Work task
Only the line containing "Instruction: Click the Scheduled group header" and the lines after it, up to the end of the listing, should be written out, each exactly as given.

Dataset excerpts below:

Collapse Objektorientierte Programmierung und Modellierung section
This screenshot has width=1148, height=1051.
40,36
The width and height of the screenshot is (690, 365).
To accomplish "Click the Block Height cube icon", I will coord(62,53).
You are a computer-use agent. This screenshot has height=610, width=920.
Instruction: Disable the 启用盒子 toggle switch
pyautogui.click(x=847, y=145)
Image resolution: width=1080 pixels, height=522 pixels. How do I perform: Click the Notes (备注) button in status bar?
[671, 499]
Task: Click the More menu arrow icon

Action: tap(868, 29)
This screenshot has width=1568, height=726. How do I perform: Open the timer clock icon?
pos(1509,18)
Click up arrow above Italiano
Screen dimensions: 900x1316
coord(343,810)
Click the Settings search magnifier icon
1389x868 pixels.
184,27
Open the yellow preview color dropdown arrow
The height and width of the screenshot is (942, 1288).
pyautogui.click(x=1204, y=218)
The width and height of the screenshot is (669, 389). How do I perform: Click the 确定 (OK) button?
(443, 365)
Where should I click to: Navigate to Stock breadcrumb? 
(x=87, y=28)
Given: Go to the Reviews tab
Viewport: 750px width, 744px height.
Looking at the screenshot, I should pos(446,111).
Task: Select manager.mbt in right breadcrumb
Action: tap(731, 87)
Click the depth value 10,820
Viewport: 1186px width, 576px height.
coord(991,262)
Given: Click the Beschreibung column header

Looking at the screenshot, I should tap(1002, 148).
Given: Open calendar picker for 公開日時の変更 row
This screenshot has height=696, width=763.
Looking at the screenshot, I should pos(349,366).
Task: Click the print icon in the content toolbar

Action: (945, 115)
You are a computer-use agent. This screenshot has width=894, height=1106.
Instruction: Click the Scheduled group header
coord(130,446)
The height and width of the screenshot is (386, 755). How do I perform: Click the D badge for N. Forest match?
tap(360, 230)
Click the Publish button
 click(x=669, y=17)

End of Dataset excerpts.

Completed task
Instruction: Click the Scheduled group header
coord(130,446)
The height and width of the screenshot is (386, 755). How do I perform: Click the D badge for N. Forest match?
tap(360, 230)
Click the Publish button
 click(x=669, y=17)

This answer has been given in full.